The various forms of organization and church government existing in the several religious bodies of our time, is evidence that church organization and discipline are subjects upon which great and good men have differed. The testimony of the Bible, therefore, especially of the New Testament, must be allowed to decide then subjects of vast importance to the prosperity of the church. In no one chapter or book of the New Testament, has Matthew, Mark, Luke, John, Paul, Peter, James, or Jude, written out a complete system of Christian discipline, giving the positions and duties of the several officers of the church.
But that there should be order in the church of God is evident, not only from the declarations of the apostles, and the record of what they did, given in the Acts of the Apostles; but from the great facts relative to organization and order found in the Old Testament. The Jewish church was disciplined by a thorough system of organization. God is the same in all ages. The freedom of the gospel of the Son of God does not consist in laxity and confusion.
The epistles of Paul and of Peter distinctly speak of officers of the church, and of their duties. The Now Testament clearly defines the relation which Christ sustains to the ministry and to the church, and also the proper relation of the ministry to the church and to one another. But the system of Christian organization is not given as fully in the New Testament as the system of Jewish organization was given in the Old Testament. Having, however, the benefit of both the record of the system of the former and the declarations and acts of the first apostles of the letter, we have all that Infinite Wisdom saw necessary for the Christian church.

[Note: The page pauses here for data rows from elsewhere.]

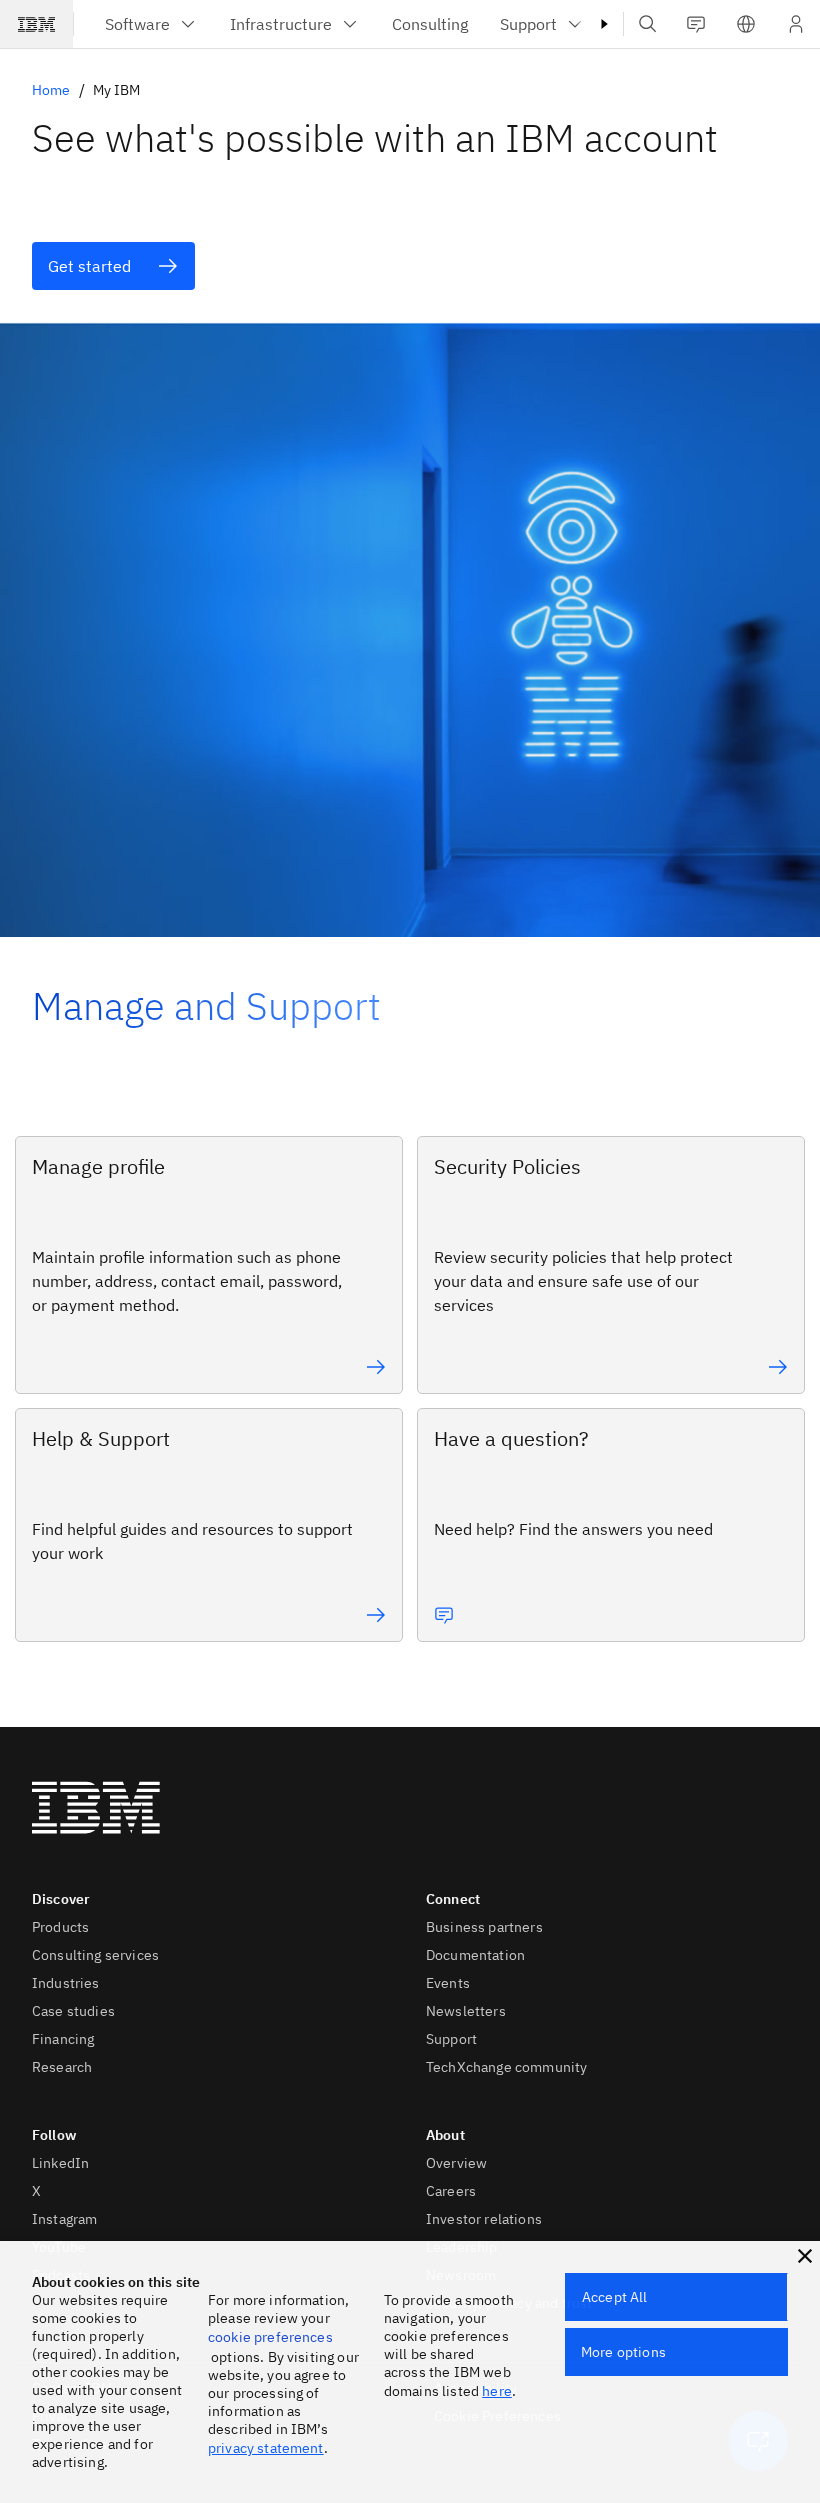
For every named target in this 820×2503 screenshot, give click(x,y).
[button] (746, 24)
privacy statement (266, 2448)
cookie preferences (270, 2337)
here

The relation which Christ sustains to the ministry and to the church, is stated in the following words of our Lord and of Paul: “One is your Master, even Christ, and all ye are brethren.” Matt. 23:8. “But I would have you know that the head of every man is Christ.” 1 Cor. 11: 3. Christ is the great Shepherd of all, while his ministers are under-shepherds.
And Paul would impress the church, with her duty to the ministry in these words: “Remember them which have the rule over you, who have spoken unto you the word of God.” Heb. 13: 7. “Obey them that have the rule over you, and submit yourselves; for they watch for your souls as they that must give account.” Verse 17. And yet it was not the design of God that any system of organization should exist in the Christian church that would take the leadership from Christ.
Organization was designed to secure unity of action, and as a protection from imposture. It was never intended as a scourge to compel obedience, but, rather, for the protection of the people of God. Christ does not drive his people. He calls them. “My sheep hear my voice, and I know them, and they follow me.” Our living Head leads the way, and calls His people to follow.
Human creeds cannot produce unity. Church force cannot press the church into one body. Christ never designed that human minds should be molded for Heaven by the influence merely of other human minds. “The head of every man is Christ.” His part is to lead, and to mold, and to stamp his own image upon the heirs of eternal glory. However important organization may be for the protection of the church, and to secure harmony of action, it must not come in to take the disciple from the hands of the Master.
All true ministers are Christ’s ambassadors. “Now then we are ambassadors for Christ, as though God did beseech you by us ; we pray you in Christ’s stead, be ye reconciled to God.” 2 Cor. 5: 20.
In their ministry they are to represent the doctrine of Christ, and the interests of his cause in this world. They surrender their own judgment and will to Him who has sent them. No man can be Christ’s ambassador, until he has made a complete surrender of his right of private judgment to Christ. Neither can any man properly represent Christ who surrenders his judgment to his fellow-man.
But the subject must not be left here, with the truth partly expressed. The words of Christ and his apostles relative to unity and the ordained means to secure it, and proper discipline, must have a qualifying bearing upon the subject, lest unsanctified men, who do not submit their will and judgment either to Christ or to church authority, assume the gospel ministry, and divide and scatter the flock of God.
But here we wish it distinctly understood that officers were not ordained-in the Christian church to order or to command the church, or to “lord it over God’s heritage.” In the case of difference of opinion that arose in some of the primitive churches relative to circumcision and the keeping of the law of Moses, recorded in the fifteenth chapter of Acts, the apostles and elders at Jerusalem acted as counselors in a manner to give room for the Holy Ghost to sit as Judge.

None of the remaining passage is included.